Like the question says, I'm wondering about the reason for that. Because I get an error when I try to get the distance between const
and non-const
iterators.
vector<int> v;
auto it=v.begin();
auto cit=v.cbegin();
distance(it,cit);
no matching function for call to ‘distance(__gnu_cxx::__normal_iterator<int*, std::vector<int> >&, __gnu_cxx::__normal_iterator<const int*, std::vector<int> >&)
From my limited understanding of iterators, I see no reason why it shouldn't work.
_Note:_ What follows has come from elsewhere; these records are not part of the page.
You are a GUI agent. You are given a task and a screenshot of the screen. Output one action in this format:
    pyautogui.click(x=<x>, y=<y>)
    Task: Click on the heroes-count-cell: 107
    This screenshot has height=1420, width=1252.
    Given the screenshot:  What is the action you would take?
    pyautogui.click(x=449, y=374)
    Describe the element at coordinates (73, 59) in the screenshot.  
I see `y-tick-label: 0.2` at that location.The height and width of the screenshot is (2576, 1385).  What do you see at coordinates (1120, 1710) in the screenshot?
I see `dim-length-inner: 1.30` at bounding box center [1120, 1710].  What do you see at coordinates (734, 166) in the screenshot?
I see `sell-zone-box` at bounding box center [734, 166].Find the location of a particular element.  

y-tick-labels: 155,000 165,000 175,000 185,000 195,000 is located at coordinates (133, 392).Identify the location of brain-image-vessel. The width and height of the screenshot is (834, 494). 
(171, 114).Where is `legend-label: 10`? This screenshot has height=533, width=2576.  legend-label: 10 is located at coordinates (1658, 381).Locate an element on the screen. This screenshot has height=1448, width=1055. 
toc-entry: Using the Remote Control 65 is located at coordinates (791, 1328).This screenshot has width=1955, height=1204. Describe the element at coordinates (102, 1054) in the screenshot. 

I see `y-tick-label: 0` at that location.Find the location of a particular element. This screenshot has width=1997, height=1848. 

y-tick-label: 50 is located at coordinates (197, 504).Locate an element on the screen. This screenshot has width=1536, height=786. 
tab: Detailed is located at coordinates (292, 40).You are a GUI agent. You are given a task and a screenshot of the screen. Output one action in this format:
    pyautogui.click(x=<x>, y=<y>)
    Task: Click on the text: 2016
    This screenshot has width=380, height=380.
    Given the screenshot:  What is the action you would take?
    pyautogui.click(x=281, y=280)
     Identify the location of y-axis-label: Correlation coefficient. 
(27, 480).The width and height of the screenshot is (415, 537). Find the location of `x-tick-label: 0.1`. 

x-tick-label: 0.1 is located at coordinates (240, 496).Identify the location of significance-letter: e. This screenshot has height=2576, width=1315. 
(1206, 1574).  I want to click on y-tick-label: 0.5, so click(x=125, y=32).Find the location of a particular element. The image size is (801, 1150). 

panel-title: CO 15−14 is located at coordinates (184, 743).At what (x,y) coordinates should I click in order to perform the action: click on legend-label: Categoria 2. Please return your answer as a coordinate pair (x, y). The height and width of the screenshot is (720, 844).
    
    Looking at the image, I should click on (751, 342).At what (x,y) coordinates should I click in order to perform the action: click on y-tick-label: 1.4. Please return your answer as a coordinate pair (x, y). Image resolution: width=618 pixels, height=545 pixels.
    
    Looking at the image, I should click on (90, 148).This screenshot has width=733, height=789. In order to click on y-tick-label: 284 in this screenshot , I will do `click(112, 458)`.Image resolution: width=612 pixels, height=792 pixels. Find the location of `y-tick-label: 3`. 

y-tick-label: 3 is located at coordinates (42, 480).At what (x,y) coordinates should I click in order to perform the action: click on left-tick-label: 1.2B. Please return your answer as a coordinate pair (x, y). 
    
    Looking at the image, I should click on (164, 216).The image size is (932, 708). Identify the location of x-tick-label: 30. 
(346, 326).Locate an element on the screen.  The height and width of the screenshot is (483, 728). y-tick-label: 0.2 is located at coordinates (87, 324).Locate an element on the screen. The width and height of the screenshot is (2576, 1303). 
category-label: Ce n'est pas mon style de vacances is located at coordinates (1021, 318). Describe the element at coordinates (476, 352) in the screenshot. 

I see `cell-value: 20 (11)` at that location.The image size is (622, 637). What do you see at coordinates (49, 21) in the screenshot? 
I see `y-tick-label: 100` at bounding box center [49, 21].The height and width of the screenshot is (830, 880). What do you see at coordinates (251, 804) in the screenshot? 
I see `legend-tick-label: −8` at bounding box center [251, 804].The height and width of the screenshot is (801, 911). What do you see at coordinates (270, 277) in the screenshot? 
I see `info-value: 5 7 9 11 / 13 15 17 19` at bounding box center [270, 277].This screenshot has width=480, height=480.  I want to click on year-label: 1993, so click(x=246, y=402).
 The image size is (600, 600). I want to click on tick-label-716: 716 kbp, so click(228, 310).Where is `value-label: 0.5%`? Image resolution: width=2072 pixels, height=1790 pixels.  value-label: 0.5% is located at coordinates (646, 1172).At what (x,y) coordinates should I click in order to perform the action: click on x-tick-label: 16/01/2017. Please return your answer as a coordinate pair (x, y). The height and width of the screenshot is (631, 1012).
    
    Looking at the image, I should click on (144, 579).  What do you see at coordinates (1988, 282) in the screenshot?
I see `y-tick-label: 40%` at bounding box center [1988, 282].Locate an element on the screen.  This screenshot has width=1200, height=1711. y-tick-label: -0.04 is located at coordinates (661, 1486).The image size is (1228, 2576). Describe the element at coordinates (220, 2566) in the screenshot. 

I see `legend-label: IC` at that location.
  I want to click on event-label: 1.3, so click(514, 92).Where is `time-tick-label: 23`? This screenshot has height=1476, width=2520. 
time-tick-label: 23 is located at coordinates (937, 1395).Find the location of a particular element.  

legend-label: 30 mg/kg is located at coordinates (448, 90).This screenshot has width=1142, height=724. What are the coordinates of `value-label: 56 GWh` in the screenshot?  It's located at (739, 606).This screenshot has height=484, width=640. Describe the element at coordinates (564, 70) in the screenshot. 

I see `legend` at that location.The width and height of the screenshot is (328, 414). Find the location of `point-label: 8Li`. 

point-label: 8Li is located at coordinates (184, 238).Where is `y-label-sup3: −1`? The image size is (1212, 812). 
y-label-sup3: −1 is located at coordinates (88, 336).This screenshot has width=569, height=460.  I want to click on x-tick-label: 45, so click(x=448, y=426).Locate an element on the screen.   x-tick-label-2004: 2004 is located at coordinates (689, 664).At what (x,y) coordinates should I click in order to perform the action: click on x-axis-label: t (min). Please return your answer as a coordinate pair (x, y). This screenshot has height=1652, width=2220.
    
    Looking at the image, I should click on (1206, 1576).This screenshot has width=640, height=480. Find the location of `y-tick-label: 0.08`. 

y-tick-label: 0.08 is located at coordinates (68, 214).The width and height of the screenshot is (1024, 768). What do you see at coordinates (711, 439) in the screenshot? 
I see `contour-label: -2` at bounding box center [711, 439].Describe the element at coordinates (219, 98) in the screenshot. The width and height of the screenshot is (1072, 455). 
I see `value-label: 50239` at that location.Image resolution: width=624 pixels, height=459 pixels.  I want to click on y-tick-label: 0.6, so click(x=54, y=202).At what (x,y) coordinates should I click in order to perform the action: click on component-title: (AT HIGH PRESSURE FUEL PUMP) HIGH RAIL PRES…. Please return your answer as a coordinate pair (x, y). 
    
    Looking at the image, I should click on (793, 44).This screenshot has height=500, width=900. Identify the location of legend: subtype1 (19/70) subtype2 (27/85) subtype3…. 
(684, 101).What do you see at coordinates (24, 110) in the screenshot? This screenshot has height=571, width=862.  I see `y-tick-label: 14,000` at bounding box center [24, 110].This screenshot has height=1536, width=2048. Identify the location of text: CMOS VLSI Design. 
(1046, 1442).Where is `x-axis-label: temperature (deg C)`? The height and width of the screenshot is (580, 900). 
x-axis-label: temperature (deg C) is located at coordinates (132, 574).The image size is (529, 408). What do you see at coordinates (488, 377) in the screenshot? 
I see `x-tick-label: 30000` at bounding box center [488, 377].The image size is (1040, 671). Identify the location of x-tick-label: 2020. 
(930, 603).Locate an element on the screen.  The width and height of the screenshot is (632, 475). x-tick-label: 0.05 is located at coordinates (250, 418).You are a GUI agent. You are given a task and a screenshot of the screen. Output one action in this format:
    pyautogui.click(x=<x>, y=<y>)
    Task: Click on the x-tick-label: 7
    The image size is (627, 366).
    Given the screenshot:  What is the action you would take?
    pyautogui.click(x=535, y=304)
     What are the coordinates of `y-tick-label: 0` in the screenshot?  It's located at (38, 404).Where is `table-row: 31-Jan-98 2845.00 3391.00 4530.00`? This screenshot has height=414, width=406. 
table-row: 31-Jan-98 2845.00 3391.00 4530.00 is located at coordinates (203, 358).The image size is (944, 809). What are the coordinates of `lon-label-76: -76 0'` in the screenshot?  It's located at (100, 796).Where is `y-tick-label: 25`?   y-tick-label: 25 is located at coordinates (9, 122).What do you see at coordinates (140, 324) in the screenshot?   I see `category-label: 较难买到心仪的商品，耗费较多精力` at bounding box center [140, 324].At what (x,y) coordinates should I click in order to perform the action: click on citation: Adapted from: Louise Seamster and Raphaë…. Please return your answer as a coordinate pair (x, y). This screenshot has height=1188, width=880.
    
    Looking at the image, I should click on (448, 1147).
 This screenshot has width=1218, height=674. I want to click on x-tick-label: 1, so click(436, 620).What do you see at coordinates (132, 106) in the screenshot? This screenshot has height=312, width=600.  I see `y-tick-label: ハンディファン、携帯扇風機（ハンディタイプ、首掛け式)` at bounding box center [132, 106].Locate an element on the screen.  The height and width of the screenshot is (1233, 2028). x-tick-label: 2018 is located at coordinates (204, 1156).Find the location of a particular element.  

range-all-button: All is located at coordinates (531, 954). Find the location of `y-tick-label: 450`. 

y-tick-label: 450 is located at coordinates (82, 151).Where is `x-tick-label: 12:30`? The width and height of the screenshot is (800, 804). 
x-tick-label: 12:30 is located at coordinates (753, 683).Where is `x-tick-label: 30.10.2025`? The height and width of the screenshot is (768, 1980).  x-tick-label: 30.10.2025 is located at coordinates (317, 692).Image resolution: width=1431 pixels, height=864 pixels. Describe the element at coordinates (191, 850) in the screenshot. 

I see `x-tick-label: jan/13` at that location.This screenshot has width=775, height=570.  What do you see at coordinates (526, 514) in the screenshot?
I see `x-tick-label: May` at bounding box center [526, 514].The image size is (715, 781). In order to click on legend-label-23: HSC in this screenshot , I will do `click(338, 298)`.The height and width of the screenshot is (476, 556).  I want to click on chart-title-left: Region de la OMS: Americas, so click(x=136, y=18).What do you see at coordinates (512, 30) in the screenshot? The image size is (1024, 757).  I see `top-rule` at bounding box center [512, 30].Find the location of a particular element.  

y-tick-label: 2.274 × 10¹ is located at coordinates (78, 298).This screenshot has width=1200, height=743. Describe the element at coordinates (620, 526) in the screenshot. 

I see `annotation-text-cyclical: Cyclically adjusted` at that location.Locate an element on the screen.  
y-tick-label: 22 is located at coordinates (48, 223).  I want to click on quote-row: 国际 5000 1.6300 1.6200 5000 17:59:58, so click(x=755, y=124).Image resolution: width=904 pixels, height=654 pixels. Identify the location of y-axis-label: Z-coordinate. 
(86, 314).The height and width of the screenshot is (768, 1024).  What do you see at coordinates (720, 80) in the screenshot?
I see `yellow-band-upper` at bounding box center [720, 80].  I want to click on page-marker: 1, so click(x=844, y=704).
You have a mutable iterator and a constant iterator in the call to std::distance
, so template argument deduction is failing. You can fix this by specifying the template argument explicitly.
std::vector<int> v;
auto i1 = v.begin();
auto i2 = v.cbegin();
auto dist = std::distance<std::vector<int>::const_iterator>( i1, i2 );
That's because std::distance() only takes one template parameter:
template <class InputIterator>
iterator_traits<InputIterator>::difference_type
distance(InputIterator first, InputIterator last);
Therefore, first
and last
must be convertible to the same type, and template resolution will unfortunately not consider that vector<int>::iterator
is convertible to vector<int>::const_iterator
.
As everyone says, it's because std::distance
only takes one iterator type, and template argument deduction is not able to choose which one it should be (even though only one of them is possible given that iterator
converts to const_iterator
but not back).
It might be worth writing a template something like this:
template <typename Container>
typename Container::const_iterator constify(const Container &, typename Container::iterator it) {
return it;
}
Then you can force the template deduction like this:
std::distance(constify(v, it), cit);
instead of writing out that great long type. The Container&
parameter is a shame, it's there because AFAIK Container
can't be deduced from an iterator argument alone.